** Opening Provided records block **

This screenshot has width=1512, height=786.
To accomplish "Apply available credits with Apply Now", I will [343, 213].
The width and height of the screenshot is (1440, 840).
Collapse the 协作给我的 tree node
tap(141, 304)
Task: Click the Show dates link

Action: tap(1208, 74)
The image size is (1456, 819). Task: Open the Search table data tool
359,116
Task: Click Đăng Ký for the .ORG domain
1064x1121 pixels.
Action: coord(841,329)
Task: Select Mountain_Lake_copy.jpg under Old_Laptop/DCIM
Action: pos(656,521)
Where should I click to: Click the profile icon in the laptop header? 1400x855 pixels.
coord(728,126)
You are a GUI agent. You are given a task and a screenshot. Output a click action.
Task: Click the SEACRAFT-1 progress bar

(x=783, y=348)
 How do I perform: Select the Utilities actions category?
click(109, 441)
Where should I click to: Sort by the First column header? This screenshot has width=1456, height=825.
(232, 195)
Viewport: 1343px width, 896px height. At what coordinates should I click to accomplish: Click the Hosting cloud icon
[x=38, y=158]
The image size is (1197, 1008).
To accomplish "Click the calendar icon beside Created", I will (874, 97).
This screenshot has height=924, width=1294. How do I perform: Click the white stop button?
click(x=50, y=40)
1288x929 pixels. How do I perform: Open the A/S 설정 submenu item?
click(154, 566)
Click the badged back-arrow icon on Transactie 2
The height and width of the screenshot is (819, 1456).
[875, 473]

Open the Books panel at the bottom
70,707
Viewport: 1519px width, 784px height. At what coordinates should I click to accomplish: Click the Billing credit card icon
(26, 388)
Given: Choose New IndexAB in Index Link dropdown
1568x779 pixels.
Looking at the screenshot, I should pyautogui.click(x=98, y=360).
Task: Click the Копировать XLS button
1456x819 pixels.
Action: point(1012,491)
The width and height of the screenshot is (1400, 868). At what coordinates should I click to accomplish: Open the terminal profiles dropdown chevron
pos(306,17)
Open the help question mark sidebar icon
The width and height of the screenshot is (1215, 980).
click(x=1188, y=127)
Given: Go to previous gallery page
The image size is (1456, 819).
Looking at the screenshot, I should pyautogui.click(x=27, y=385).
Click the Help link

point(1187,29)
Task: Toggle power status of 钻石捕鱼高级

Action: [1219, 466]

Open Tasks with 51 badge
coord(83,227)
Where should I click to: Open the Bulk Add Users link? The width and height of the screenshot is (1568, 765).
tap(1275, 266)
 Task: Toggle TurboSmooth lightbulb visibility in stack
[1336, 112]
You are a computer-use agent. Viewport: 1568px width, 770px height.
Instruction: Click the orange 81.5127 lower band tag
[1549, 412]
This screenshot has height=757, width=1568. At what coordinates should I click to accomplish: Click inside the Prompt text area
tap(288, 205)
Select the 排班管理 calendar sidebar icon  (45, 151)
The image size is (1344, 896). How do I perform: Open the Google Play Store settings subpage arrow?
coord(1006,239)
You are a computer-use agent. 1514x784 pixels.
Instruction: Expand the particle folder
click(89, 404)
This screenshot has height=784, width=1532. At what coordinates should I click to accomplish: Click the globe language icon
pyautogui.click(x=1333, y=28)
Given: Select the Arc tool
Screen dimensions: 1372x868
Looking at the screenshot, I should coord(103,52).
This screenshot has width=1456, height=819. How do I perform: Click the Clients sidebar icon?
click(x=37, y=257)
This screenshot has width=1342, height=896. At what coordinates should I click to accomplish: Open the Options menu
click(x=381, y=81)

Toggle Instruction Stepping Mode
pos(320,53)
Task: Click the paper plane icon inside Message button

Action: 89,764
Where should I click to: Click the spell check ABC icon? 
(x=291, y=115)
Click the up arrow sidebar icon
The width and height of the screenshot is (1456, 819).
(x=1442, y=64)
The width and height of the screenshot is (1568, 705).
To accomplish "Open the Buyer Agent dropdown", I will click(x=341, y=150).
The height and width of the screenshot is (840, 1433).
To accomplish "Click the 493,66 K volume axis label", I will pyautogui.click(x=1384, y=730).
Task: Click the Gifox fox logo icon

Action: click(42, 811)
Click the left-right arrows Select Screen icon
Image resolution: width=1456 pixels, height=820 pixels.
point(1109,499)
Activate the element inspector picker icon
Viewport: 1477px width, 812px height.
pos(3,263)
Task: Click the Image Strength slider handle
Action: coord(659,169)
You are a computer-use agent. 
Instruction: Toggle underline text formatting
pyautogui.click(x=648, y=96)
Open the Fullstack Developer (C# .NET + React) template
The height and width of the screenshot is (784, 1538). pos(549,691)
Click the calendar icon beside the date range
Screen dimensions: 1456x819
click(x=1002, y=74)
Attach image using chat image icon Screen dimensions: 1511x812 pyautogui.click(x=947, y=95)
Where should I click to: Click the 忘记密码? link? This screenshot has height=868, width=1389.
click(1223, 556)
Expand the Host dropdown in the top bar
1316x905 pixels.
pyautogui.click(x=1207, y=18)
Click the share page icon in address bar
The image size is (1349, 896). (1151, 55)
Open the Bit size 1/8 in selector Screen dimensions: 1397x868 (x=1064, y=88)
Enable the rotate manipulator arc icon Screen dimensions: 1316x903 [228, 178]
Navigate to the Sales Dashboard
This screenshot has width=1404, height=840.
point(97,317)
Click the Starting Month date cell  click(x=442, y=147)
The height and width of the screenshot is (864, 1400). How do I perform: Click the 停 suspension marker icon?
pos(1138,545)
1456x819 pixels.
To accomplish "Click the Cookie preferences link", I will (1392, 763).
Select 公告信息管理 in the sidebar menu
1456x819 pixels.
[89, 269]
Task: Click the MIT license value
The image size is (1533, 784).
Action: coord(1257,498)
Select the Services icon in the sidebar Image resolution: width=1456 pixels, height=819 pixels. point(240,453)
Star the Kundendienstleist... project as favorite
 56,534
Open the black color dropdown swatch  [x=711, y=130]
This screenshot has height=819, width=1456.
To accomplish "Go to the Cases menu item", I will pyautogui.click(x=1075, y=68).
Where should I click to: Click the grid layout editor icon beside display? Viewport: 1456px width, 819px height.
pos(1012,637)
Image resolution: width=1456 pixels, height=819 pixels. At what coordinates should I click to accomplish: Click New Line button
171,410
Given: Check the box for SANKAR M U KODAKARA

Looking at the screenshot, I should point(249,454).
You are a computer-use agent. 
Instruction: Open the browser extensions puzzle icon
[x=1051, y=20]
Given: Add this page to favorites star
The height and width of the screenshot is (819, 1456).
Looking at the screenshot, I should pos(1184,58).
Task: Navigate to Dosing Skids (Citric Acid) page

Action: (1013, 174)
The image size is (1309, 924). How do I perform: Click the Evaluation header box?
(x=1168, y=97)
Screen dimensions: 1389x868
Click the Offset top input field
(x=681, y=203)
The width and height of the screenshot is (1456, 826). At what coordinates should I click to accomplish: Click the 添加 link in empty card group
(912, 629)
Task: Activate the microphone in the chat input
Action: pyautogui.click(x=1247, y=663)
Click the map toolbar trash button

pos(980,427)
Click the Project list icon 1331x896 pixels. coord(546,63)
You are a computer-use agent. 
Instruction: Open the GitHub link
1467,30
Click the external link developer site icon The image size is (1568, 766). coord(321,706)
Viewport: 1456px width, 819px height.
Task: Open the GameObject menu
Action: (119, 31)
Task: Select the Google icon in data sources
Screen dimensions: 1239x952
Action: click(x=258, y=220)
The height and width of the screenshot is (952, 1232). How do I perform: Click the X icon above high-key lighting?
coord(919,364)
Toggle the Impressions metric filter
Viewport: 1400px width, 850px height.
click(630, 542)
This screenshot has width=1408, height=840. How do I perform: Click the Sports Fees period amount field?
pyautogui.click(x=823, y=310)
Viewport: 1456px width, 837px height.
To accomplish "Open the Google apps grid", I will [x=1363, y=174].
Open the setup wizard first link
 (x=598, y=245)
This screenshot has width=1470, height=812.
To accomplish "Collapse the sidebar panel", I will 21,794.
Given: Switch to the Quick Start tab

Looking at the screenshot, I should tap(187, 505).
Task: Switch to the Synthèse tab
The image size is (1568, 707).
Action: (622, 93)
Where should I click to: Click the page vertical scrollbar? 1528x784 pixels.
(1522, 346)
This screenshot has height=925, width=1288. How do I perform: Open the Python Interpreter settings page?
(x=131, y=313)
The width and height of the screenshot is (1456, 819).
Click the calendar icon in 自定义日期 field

** Closing Provided records block **

_To do_: Would you please write out, exactly and with no other lines, the stretch of the listing above from the line containing "Screen dimensions: 1389x868" through the line containing "Task: Select the Google icon in data sources"?

_Result of this exercise_:
Screen dimensions: 1389x868
Click the Offset top input field
(x=681, y=203)
The width and height of the screenshot is (1456, 826). At what coordinates should I click to accomplish: Click the 添加 link in empty card group
(912, 629)
Task: Activate the microphone in the chat input
Action: pyautogui.click(x=1247, y=663)
Click the map toolbar trash button

pos(980,427)
Click the Project list icon 1331x896 pixels. coord(546,63)
You are a computer-use agent. 
Instruction: Open the GitHub link
1467,30
Click the external link developer site icon The image size is (1568, 766). coord(321,706)
Viewport: 1456px width, 819px height.
Task: Open the GameObject menu
Action: (119, 31)
Task: Select the Google icon in data sources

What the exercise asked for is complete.